日本組織内弁護士協会の統計によると、全国の企業内弁護士数は2001年9月の段階でわずか66名であったのに対し、約5年後の2006年6月には2倍以上の146名へと増加しました。さらに、直近の2015年6月には1442名へと、およそ14年間で20倍以上に膨れ上がっています。

※日本組織内弁護士協会「企業内弁護士数の推移(2001年~2015年)」
http://jila.jp/material/index.html

今回は企業内弁護士が増えた理由について、司法制度改革という枠組みの問題からではなく、現実的な弁護士の方々の「転職時の選択」にフォーカスを当てて、その理由を突き詰めていこうと思います。

「働きすぎ!」大手法律事務所の現実

弁護士が働く法律事務所にも様々な特徴があります。中でも、大手企業等をクライアントに抱える大手法律事務所では、初任給が1000万円を超える事も珍しくありません。そんな「高給取り」として人も羨む存在の大手法律事務所に所属する弁護士。しかし、その労働実態は過酷であるケースが往々にしてあります。

■あるカウンセリング時の会話
転職カウンセラー:「今回の転職活動ですが、次の職場での残業時間はどれぐらいの範囲まで許容できますか?」

相談者(弁護士):「今までは9時~5時で働いていたので辛かったです。朝の9時には事務所に行くのですが、自宅に帰ることができるのは夕方ではなく朝の5時です。シャワーを浴びたら仮眠をとって、直ぐに家を出る感じですね。終電で自宅に帰ることができれば。」

業界用語でもある9時~5時勤務。若いうちは頑張れても、段々と体が厳しくなってくるようです。

厳しい競争である「パートナー」への道

大手企業をクライアントに抱える法律事務所では、アソシエイト→シニア→パートナーという段階を踏んで昇格をしていきます。そして、パートナーになると、独立採算的な考え方が導入され、基本的に企業からの案件を自分の裁量で実行していくので、事務所の運営経費、アソシエイトや事務員の人件費等を負担するものの、所得は自分次第でいくらでも稼げる青天井となっていきます。
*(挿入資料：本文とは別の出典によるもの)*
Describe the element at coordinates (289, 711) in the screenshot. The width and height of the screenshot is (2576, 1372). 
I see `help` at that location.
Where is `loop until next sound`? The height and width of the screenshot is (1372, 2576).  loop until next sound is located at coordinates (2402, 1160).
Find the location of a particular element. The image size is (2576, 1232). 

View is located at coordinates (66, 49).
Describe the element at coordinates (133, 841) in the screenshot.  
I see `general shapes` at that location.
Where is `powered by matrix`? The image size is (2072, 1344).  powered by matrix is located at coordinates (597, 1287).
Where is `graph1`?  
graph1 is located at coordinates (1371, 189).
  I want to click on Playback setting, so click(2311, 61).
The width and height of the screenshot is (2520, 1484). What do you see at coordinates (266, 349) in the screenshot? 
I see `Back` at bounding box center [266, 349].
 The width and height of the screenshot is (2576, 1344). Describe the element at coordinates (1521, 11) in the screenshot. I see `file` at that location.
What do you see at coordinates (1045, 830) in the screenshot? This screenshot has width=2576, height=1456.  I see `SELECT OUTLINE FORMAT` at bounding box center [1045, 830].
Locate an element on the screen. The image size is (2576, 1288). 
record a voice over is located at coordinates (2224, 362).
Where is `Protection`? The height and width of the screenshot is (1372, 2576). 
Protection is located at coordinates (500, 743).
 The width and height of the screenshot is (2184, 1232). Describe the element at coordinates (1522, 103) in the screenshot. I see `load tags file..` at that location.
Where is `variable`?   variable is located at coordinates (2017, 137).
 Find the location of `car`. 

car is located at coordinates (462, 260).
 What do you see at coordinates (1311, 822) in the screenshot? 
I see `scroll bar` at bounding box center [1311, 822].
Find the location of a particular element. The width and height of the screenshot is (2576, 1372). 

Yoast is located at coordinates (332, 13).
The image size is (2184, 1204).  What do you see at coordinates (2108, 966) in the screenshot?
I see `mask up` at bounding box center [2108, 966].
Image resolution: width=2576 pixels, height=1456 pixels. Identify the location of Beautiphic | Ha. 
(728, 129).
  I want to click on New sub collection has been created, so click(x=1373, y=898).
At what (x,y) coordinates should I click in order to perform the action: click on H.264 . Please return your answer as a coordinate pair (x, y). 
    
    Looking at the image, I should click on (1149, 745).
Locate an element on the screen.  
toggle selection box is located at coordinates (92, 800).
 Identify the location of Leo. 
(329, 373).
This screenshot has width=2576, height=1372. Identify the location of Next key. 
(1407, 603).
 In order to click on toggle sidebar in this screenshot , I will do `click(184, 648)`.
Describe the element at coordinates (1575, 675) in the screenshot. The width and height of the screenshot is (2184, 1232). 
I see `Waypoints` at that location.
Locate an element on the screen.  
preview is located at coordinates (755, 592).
ただしこのパートナーになるためには、それなりの「利益」を事務所にもたらしている必要があり、長く勤めていても全員がパートナーへと昇格できるわけではないのです。また、パートナーになると、待っていれば仕事が回ってくる状態ではなくなりますので、営業活動を行う必要性も出てきます。

大手法律事務所では、M&A等の大型のディールを扱う為に、弁護士の人数が必要になってきており、「作業者」としての若手弁護士も大量に抱えています。作業者として優秀である弁護士が、営業として優秀であるとは限りません。よって、パートナーに昇格できない弁護士は、下からの突き上げを感じながらシニアのまま勤務し続けるか、外の事務所へ転職するという選択に迫られるのです。

「法律事務所・インハウス」の人気度調査

法律事務所の弁護士採用や、企業内法務部門の採用において国内トップクラスの紹介実績があるMS-Japanでは、転職をお考えの弁護士(司法修習生を除く)の方々に向けて、転職の相談を承るカウンセリング時に、希望進路に関するアンケートを実施しています。

実施期間:2009年1月26日~2015年12月27日

アンケート対象者:845名(いずれも日本国内資格の弁護士で新人を除く)

有効回答総数:785件
     126名・・・法律事務所のみ希望
     241名・・・法律事務所・インハウス(企業内)のどちらも希望
     418名・・・インハウスのみ希望

上記のアンケート結果からすると、785人のうち418人、おおよそ53.2%の弁護士が、転職時に法律事務所を希望進路から外して、インハウスだけを希望していることがわかります。

ワークライフバランスと、所得と、やりがいと・・・。

特に女性の弁護士については、インハウスの希望となる割合が多く、265名のうち165名、すなわち62.3%の方が、法律事務所を希望進路から外してインハウスのみを希望しています。これは、結婚や出産・育児等のライフイベントが大きく影響していると見られ、法律事務所では自分がいない間に、良いクライアントを他の弁護士に取られてしまう可能性もあることから、産後3か月程度で職場復帰するケースも稀ではありません。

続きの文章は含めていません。